» **Assigned task**: The entries are to be duplicated exactly, with nothing left out.

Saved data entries
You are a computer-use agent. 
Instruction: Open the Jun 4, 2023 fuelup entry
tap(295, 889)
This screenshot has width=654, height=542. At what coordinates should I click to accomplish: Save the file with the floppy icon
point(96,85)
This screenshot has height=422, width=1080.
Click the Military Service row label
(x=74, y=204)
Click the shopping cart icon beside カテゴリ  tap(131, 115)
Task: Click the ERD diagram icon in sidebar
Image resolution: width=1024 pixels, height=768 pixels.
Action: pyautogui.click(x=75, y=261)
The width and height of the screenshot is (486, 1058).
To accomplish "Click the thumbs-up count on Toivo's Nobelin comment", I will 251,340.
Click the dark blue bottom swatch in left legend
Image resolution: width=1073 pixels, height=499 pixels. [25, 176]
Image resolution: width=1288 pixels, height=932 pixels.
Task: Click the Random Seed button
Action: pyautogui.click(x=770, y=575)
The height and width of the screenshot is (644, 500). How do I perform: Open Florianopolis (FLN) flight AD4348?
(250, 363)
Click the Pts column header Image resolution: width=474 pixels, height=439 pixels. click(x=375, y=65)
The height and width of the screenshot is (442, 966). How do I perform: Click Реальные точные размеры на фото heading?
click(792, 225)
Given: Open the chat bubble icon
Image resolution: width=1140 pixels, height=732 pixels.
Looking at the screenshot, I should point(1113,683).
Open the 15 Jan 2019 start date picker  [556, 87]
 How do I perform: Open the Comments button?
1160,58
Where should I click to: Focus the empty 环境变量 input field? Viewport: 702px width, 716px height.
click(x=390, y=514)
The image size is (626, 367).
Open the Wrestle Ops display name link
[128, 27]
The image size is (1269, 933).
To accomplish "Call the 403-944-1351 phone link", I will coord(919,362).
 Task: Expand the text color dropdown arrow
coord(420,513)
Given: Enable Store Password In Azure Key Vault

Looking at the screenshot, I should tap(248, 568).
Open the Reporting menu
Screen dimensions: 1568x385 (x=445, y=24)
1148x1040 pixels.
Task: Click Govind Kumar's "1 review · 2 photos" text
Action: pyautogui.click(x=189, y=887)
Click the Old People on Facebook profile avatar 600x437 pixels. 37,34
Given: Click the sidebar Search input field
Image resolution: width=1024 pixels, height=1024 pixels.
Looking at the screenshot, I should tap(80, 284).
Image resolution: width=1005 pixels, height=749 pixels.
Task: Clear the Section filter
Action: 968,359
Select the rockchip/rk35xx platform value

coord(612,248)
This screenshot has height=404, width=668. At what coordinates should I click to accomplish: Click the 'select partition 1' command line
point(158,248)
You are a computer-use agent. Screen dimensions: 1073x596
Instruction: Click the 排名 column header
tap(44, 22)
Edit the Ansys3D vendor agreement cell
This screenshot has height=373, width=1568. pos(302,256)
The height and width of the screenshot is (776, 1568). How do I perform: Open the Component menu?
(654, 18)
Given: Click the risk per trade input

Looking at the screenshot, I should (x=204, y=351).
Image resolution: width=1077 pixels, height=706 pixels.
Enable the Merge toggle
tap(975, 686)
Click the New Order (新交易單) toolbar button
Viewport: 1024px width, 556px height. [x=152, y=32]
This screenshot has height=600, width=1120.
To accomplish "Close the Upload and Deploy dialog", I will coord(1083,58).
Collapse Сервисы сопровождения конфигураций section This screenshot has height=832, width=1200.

» **Result of this exercise**:
You are a computer-use agent. 
Instruction: Open the Jun 4, 2023 fuelup entry
tap(295, 889)
This screenshot has width=654, height=542. At what coordinates should I click to accomplish: Save the file with the floppy icon
point(96,85)
This screenshot has height=422, width=1080.
Click the Military Service row label
(x=74, y=204)
Click the shopping cart icon beside カテゴリ  tap(131, 115)
Task: Click the ERD diagram icon in sidebar
Image resolution: width=1024 pixels, height=768 pixels.
Action: pyautogui.click(x=75, y=261)
The width and height of the screenshot is (486, 1058).
To accomplish "Click the thumbs-up count on Toivo's Nobelin comment", I will 251,340.
Click the dark blue bottom swatch in left legend
Image resolution: width=1073 pixels, height=499 pixels. [25, 176]
Image resolution: width=1288 pixels, height=932 pixels.
Task: Click the Random Seed button
Action: pyautogui.click(x=770, y=575)
The height and width of the screenshot is (644, 500). How do I perform: Open Florianopolis (FLN) flight AD4348?
(250, 363)
Click the Pts column header Image resolution: width=474 pixels, height=439 pixels. click(x=375, y=65)
The height and width of the screenshot is (442, 966). How do I perform: Click Реальные точные размеры на фото heading?
click(792, 225)
Given: Open the chat bubble icon
Image resolution: width=1140 pixels, height=732 pixels.
Looking at the screenshot, I should point(1113,683).
Open the 15 Jan 2019 start date picker  [556, 87]
 How do I perform: Open the Comments button?
1160,58
Where should I click to: Focus the empty 环境变量 input field? Viewport: 702px width, 716px height.
click(x=390, y=514)
The image size is (626, 367).
Open the Wrestle Ops display name link
[128, 27]
The image size is (1269, 933).
To accomplish "Call the 403-944-1351 phone link", I will coord(919,362).
 Task: Expand the text color dropdown arrow
coord(420,513)
Given: Enable Store Password In Azure Key Vault

Looking at the screenshot, I should tap(248, 568).
Open the Reporting menu
Screen dimensions: 1568x385 (x=445, y=24)
1148x1040 pixels.
Task: Click Govind Kumar's "1 review · 2 photos" text
Action: pyautogui.click(x=189, y=887)
Click the Old People on Facebook profile avatar 600x437 pixels. 37,34
Given: Click the sidebar Search input field
Image resolution: width=1024 pixels, height=1024 pixels.
Looking at the screenshot, I should tap(80, 284).
Image resolution: width=1005 pixels, height=749 pixels.
Task: Clear the Section filter
Action: 968,359
Select the rockchip/rk35xx platform value

coord(612,248)
This screenshot has height=404, width=668. At what coordinates should I click to accomplish: Click the 'select partition 1' command line
point(158,248)
You are a computer-use agent. Screen dimensions: 1073x596
Instruction: Click the 排名 column header
tap(44, 22)
Edit the Ansys3D vendor agreement cell
This screenshot has height=373, width=1568. pos(302,256)
The height and width of the screenshot is (776, 1568). How do I perform: Open the Component menu?
(654, 18)
Given: Click the risk per trade input

Looking at the screenshot, I should (x=204, y=351).
Image resolution: width=1077 pixels, height=706 pixels.
Enable the Merge toggle
tap(975, 686)
Click the New Order (新交易單) toolbar button
Viewport: 1024px width, 556px height. [x=152, y=32]
This screenshot has height=600, width=1120.
To accomplish "Close the Upload and Deploy dialog", I will coord(1083,58).
Collapse Сервисы сопровождения конфигураций section This screenshot has height=832, width=1200.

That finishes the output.